[dpdk-dev] Having troubles binding an SR-IOV VF to uio_pci_generic on Amazon instance

Michael S. Tsirkin mst at redhat.com
Thu Oct 1 13:09:30 CEST 2015


On Thu, Oct 01, 2015 at 01:50:10PM +0300, Avi Kivity wrote:
> >
> >>It's not just the lack of system calls, of course, the architecture is
> >>completely different.
> >Absolutely - I'm not saying move all of DPDK into kernel.
> >We just need to protect the RX rings so hardware does
> >not corrupt kernel memory.
> >
> >
> >Thinking about it some more, many devices
> >have separate rings for DMA: TX (device reads memory)
> >and RX (device writes memory).
> >With such devices, a mode where userspace can write TX ring
> >but not RX ring might make sense.
> 
> I'm sure you can cause havoc just by reading, if you read from I/O memory.

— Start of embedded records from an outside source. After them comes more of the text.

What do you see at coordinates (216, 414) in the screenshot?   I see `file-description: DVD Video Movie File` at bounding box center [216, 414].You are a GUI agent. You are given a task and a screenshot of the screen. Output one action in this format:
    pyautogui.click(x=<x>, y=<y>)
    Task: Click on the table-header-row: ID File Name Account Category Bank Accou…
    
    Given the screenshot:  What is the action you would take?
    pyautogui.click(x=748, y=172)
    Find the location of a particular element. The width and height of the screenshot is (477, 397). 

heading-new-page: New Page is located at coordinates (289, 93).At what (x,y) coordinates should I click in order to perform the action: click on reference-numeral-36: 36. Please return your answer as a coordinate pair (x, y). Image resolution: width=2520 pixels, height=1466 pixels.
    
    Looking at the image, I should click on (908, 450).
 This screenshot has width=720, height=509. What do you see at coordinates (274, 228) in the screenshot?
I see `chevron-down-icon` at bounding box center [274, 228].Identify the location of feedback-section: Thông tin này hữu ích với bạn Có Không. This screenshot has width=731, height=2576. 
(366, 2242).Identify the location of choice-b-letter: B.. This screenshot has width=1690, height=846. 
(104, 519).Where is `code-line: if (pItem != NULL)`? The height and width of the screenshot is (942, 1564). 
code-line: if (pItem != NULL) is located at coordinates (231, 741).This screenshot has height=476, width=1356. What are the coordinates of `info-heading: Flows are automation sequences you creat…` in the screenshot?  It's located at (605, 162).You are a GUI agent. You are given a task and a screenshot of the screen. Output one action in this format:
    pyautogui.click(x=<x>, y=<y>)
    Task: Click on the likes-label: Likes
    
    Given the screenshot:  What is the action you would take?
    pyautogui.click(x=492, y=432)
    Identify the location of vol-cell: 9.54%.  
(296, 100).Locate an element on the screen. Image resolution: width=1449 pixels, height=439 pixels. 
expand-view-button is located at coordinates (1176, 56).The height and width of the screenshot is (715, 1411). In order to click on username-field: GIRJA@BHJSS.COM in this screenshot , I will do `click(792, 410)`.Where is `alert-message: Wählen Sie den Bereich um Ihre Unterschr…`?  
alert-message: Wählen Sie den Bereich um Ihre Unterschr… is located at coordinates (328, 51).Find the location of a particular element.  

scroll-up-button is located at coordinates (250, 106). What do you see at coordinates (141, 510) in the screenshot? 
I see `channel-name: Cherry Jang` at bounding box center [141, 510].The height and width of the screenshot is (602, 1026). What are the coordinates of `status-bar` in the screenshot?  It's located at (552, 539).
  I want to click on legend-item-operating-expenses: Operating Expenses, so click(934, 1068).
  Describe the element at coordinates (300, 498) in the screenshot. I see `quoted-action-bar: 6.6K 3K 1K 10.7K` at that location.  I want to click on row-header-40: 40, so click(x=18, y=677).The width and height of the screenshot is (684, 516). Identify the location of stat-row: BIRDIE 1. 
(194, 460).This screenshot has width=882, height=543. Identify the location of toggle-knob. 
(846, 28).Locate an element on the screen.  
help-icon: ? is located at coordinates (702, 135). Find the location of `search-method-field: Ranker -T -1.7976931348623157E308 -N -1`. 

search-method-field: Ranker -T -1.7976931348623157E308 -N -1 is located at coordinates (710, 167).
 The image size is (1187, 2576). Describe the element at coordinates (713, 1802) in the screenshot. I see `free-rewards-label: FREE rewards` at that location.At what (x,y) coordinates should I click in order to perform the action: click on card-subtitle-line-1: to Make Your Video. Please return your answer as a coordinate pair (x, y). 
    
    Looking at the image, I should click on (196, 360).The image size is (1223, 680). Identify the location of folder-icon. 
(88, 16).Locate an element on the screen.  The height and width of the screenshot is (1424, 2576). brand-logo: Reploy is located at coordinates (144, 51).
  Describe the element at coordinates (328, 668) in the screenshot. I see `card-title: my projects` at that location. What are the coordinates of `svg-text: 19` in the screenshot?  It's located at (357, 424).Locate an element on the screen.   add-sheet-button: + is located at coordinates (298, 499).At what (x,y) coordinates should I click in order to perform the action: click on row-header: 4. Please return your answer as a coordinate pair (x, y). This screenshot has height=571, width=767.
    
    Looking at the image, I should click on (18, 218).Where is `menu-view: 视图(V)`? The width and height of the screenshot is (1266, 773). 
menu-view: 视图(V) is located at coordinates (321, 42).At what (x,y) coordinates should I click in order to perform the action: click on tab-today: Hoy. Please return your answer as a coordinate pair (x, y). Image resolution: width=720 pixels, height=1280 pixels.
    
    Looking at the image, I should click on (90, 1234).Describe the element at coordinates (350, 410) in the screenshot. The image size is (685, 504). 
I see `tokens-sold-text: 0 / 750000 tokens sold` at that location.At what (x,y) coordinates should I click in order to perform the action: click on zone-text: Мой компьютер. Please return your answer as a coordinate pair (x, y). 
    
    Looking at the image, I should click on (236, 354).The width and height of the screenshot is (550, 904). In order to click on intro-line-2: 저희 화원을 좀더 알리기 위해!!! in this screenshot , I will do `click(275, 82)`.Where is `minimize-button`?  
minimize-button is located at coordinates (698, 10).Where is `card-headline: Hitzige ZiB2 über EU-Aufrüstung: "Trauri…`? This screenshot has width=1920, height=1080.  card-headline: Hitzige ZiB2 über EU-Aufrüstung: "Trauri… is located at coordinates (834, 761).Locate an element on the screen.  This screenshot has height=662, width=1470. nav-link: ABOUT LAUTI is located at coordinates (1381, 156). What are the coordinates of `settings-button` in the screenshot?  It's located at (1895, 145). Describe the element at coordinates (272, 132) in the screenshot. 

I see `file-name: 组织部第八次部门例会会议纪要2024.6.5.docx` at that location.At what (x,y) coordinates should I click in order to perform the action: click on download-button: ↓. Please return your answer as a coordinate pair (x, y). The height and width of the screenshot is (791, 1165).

Not talking about I/O memory here. These are device rings in RAM.

> >
> >This will mean userspace might read kernel memory
> >through the device, but can not corrupt it.
> >
> >That's already a big win!
> >
> >And RX buffers do not have to be added one at a time.
> >If we assume 0.2usec per system call, batching some 100 buffers per
> >system call gives you 2 nano seconds overhead.  That seems quite
> >reasonable.
> 
> You're ignoring the page table walk

Some caching strategy might work here.

> and other per-descriptor processing.

You probably can let userspace pre-format it all,
just validate addresses.

> Again^2, maybe this can work.  But it shouldn't block a patch enabling
> interrupt support of VFs.  After the ring proxy is available and proven for
> a few years, we can deprecate bus mastering from uio, and after a few more
> years remove it.

We are talking about DPDK patches posted in June 2015.  It's not some
software proven for years.  If Linux keeps enabling hacks, no one will
bother doing the right thing.  Upstream inclusion is the only carrot
Linux has to make people do the right thing.